### PROBLEM DETAILS
Format the records below as a Markdown table with two columns, Row and Line. Give each non-blank line its own row number, and leave out blank lines.

*-*-*

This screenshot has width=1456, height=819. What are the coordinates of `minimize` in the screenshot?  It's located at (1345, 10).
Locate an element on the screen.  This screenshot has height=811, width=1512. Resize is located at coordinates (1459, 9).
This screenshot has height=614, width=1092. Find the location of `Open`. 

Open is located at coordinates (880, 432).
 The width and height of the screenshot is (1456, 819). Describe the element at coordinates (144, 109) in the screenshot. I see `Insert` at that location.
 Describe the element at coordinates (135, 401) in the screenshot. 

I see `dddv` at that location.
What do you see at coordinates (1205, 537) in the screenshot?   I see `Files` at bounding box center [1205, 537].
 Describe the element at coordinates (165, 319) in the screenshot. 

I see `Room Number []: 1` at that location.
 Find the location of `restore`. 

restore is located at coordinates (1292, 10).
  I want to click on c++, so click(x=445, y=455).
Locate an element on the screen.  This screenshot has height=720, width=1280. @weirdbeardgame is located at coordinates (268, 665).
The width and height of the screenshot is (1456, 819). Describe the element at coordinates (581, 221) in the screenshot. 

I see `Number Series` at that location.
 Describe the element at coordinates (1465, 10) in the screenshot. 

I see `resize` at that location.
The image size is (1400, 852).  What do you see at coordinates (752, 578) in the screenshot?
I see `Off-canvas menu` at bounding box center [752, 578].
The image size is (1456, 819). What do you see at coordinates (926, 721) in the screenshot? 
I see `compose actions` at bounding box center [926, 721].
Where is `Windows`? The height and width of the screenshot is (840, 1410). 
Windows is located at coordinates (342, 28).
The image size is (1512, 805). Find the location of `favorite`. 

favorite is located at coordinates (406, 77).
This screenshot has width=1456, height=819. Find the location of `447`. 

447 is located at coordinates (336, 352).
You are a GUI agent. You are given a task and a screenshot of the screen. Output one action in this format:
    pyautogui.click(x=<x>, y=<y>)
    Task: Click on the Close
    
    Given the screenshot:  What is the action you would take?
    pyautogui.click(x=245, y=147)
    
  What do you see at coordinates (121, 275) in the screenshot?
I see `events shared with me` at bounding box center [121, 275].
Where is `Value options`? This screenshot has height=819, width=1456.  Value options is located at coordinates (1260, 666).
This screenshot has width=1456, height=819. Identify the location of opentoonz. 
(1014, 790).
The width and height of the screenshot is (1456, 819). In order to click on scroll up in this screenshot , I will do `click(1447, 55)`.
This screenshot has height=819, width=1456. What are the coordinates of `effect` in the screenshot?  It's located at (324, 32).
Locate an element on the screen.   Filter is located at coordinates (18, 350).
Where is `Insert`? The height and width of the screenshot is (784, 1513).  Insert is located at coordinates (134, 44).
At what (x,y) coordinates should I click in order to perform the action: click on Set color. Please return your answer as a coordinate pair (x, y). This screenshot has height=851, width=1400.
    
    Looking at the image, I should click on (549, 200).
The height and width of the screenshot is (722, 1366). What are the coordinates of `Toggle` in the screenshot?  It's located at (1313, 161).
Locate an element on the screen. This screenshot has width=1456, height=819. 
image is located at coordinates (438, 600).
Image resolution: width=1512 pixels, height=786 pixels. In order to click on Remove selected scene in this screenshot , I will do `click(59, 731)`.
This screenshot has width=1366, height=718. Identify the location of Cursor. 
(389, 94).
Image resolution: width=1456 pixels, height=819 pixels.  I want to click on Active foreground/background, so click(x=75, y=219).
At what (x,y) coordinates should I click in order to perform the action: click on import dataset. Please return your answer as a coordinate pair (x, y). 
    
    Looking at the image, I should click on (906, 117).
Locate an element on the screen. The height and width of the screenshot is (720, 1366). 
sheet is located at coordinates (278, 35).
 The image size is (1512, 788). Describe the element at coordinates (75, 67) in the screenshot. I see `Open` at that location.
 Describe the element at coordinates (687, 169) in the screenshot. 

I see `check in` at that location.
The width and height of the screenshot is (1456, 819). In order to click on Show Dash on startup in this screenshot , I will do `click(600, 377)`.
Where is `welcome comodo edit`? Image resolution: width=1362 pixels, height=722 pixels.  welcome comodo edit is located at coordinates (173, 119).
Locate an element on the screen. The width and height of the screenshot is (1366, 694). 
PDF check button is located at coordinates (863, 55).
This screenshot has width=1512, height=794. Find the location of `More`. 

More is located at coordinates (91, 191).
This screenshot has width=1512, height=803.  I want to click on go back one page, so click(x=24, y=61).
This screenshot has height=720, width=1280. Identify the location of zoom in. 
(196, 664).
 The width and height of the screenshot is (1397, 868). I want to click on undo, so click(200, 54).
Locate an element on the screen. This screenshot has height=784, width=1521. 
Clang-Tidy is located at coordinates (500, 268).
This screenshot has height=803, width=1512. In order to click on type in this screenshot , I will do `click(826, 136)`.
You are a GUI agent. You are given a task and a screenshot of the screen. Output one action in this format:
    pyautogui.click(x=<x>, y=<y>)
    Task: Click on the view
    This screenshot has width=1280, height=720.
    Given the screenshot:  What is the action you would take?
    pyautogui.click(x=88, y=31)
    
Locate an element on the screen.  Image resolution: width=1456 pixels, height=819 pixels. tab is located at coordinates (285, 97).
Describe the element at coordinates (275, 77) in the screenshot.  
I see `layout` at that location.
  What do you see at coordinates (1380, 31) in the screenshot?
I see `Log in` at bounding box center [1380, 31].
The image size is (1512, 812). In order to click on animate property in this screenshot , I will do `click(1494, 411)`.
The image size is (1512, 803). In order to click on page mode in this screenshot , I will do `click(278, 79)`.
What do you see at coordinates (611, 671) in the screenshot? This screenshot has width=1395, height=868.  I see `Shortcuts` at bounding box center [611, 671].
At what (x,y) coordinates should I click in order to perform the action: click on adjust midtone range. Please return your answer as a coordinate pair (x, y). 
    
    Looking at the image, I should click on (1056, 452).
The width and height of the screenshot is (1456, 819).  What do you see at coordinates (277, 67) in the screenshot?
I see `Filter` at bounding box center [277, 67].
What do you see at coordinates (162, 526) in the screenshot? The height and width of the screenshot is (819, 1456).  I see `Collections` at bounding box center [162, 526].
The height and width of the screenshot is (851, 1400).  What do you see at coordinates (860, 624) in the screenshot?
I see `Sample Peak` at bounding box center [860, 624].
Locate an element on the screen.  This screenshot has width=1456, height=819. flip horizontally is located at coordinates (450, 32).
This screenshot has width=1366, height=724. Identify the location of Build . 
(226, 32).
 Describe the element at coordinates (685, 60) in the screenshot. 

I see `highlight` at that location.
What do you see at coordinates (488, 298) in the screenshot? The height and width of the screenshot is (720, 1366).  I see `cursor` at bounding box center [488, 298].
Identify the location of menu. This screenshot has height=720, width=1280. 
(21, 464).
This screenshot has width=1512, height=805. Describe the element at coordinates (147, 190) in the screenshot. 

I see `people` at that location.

*-*-*

### WRITTEN ANSWER
| Row | Line |
|---|---|
| 1 | This screenshot has width=1456, height=819. What are the coordinates of `minimize` in the screenshot?  It's located at (1345, 10). |
| 2 | Locate an element on the screen.  This screenshot has height=811, width=1512. Resize is located at coordinates (1459, 9). |
| 3 | This screenshot has height=614, width=1092. Find the location of `Open`.  |
| 4 | Open is located at coordinates (880, 432). |
| 5 |  The width and height of the screenshot is (1456, 819). Describe the element at coordinates (144, 109) in the screenshot. I see `Insert` at that location. |
| 6 |  Describe the element at coordinates (135, 401) in the screenshot.  |
| 7 | I see `dddv` at that location. |
| 8 | What do you see at coordinates (1205, 537) in the screenshot?   I see `Files` at bounding box center [1205, 537]. |
| 9 |  Describe the element at coordinates (165, 319) in the screenshot.  |
| 10 | I see `Room Number []: 1` at that location. |
| 11 |  Find the location of `restore`.  |
| 12 | restore is located at coordinates (1292, 10). |
| 13 |   I want to click on c++, so click(x=445, y=455). |
| 14 | Locate an element on the screen.  This screenshot has height=720, width=1280. @weirdbeardgame is located at coordinates (268, 665). |
| 15 | The width and height of the screenshot is (1456, 819). Describe the element at coordinates (581, 221) in the screenshot.  |
| 16 | I see `Number Series` at that location. |
| 17 |  Describe the element at coordinates (1465, 10) in the screenshot.  |
| 18 | I see `resize` at that location. |
| 19 | The image size is (1400, 852).  What do you see at coordinates (752, 578) in the screenshot? |
| 20 | I see `Off-canvas menu` at bounding box center [752, 578]. |
| 21 | The image size is (1456, 819). What do you see at coordinates (926, 721) in the screenshot?  |
| 22 | I see `compose actions` at bounding box center [926, 721]. |
| 23 | Where is `Windows`? The height and width of the screenshot is (840, 1410).  |
| 24 | Windows is located at coordinates (342, 28). |
| 25 | The image size is (1512, 805). Find the location of `favorite`.  |
| 26 | favorite is located at coordinates (406, 77). |
| 27 | This screenshot has width=1456, height=819. Find the location of `447`.  |
| 28 | 447 is located at coordinates (336, 352). |
| 29 | You are a GUI agent. You are given a task and a screenshot of the screen. Output one action in this format: |
| 30 |     pyautogui.click(x=<x>, y=<y>) |
| 31 |     Task: Click on the Close |
| 32 |     Given the screenshot:  What is the action you would take? |
| 33 |     pyautogui.click(x=245, y=147) |
| 34 |   What do you see at coordinates (121, 275) in the screenshot? |
| 35 | I see `events shared with me` at bounding box center [121, 275]. |
| 36 | Where is `Value options`? This screenshot has height=819, width=1456.  Value options is located at coordinates (1260, 666). |
| 37 | This screenshot has width=1456, height=819. Identify the location of opentoonz.  |
| 38 | (1014, 790). |
| 39 | The width and height of the screenshot is (1456, 819). In order to click on scroll up in this screenshot , I will do `click(1447, 55)`. |
| 40 | This screenshot has height=819, width=1456. What are the coordinates of `effect` in the screenshot?  It's located at (324, 32). |
| 41 | Locate an element on the screen.   Filter is located at coordinates (18, 350). |
| 42 | Where is `Insert`? The height and width of the screenshot is (784, 1513).  Insert is located at coordinates (134, 44). |
| 43 | At what (x,y) coordinates should I click in order to perform the action: click on Set color. Please return your answer as a coordinate pair (x, y). This screenshot has height=851, width=1400. |
| 44 |     Looking at the image, I should click on (549, 200). |
| 45 | The height and width of the screenshot is (722, 1366). What are the coordinates of `Toggle` in the screenshot?  It's located at (1313, 161). |
| 46 | Locate an element on the screen. This screenshot has width=1456, height=819.  |
| 47 | image is located at coordinates (438, 600). |
| 48 | Image resolution: width=1512 pixels, height=786 pixels. In order to click on Remove selected scene in this screenshot , I will do `click(59, 731)`. |
| 49 | This screenshot has width=1366, height=718. Identify the location of Cursor.  |
| 50 | (389, 94). |
| 51 | Image resolution: width=1456 pixels, height=819 pixels.  I want to click on Active foreground/background, so click(x=75, y=219). |
| 52 | At what (x,y) coordinates should I click in order to perform the action: click on import dataset. Please return your answer as a coordinate pair (x, y).  |
| 53 |     Looking at the image, I should click on (906, 117). |
| 54 | Locate an element on the screen. The height and width of the screenshot is (720, 1366).  |
| 55 | sheet is located at coordinates (278, 35). |
| 56 |  The image size is (1512, 788). Describe the element at coordinates (75, 67) in the screenshot. I see `Open` at that location. |
| 57 |  Describe the element at coordinates (687, 169) in the screenshot.  |
| 58 | I see `check in` at that location. |
| 59 | The width and height of the screenshot is (1456, 819). In order to click on Show Dash on startup in this screenshot , I will do `click(600, 377)`. |
| 60 | Where is `welcome comodo edit`? Image resolution: width=1362 pixels, height=722 pixels.  welcome comodo edit is located at coordinates (173, 119). |
| 61 | Locate an element on the screen. The width and height of the screenshot is (1366, 694).  |
| 62 | PDF check button is located at coordinates (863, 55). |
| 63 | This screenshot has width=1512, height=794. Find the location of `More`.  |
| 64 | More is located at coordinates (91, 191). |
| 65 | This screenshot has width=1512, height=803.  I want to click on go back one page, so click(x=24, y=61). |
| 66 | This screenshot has height=720, width=1280. Identify the location of zoom in.  |
| 67 | (196, 664). |
| 68 |  The width and height of the screenshot is (1397, 868). I want to click on undo, so click(200, 54). |
| 69 | Locate an element on the screen. This screenshot has height=784, width=1521.  |
| 70 | Clang-Tidy is located at coordinates (500, 268). |
| 71 | This screenshot has height=803, width=1512. In order to click on type in this screenshot , I will do `click(826, 136)`. |
| 72 | You are a GUI agent. You are given a task and a screenshot of the screen. Output one action in this format: |
| 73 |     pyautogui.click(x=<x>, y=<y>) |
| 74 |     Task: Click on the view |
| 75 |     This screenshot has width=1280, height=720. |
| 76 |     Given the screenshot:  What is the action you would take? |
| 77 |     pyautogui.click(x=88, y=31) |
| 78 | Locate an element on the screen.  Image resolution: width=1456 pixels, height=819 pixels. tab is located at coordinates (285, 97). |
| 79 | Describe the element at coordinates (275, 77) in the screenshot.   |
| 80 | I see `layout` at that location. |
| 81 |   What do you see at coordinates (1380, 31) in the screenshot? |
| 82 | I see `Log in` at bounding box center [1380, 31]. |
| 83 | The image size is (1512, 812). In order to click on animate property in this screenshot , I will do `click(1494, 411)`. |
| 84 | The image size is (1512, 803). In order to click on page mode in this screenshot , I will do `click(278, 79)`. |
| 85 | What do you see at coordinates (611, 671) in the screenshot? This screenshot has width=1395, height=868.  I see `Shortcuts` at bounding box center [611, 671]. |
| 86 | At what (x,y) coordinates should I click in order to perform the action: click on adjust midtone range. Please return your answer as a coordinate pair (x, y).  |
| 87 |     Looking at the image, I should click on (1056, 452). |
| 88 | The width and height of the screenshot is (1456, 819).  What do you see at coordinates (277, 67) in the screenshot? |
| 89 | I see `Filter` at bounding box center [277, 67]. |
| 90 | What do you see at coordinates (162, 526) in the screenshot? The height and width of the screenshot is (819, 1456).  I see `Collections` at bounding box center [162, 526]. |
| 91 | The height and width of the screenshot is (851, 1400).  What do you see at coordinates (860, 624) in the screenshot? |
| 92 | I see `Sample Peak` at bounding box center [860, 624]. |
| 93 | Locate an element on the screen.  This screenshot has width=1456, height=819. flip horizontally is located at coordinates (450, 32). |
| 94 | This screenshot has width=1366, height=724. Identify the location of Build .  |
| 95 | (226, 32). |
| 96 |  Describe the element at coordinates (685, 60) in the screenshot.  |
| 97 | I see `highlight` at that location. |
| 98 | What do you see at coordinates (488, 298) in the screenshot? The height and width of the screenshot is (720, 1366).  I see `cursor` at bounding box center [488, 298]. |
| 99 | Identify the location of menu. This screenshot has height=720, width=1280.  |
| 100 | (21, 464). |
| 101 | This screenshot has width=1512, height=805. Describe the element at coordinates (147, 190) in the screenshot.  |
| 102 | I see `people` at that location. |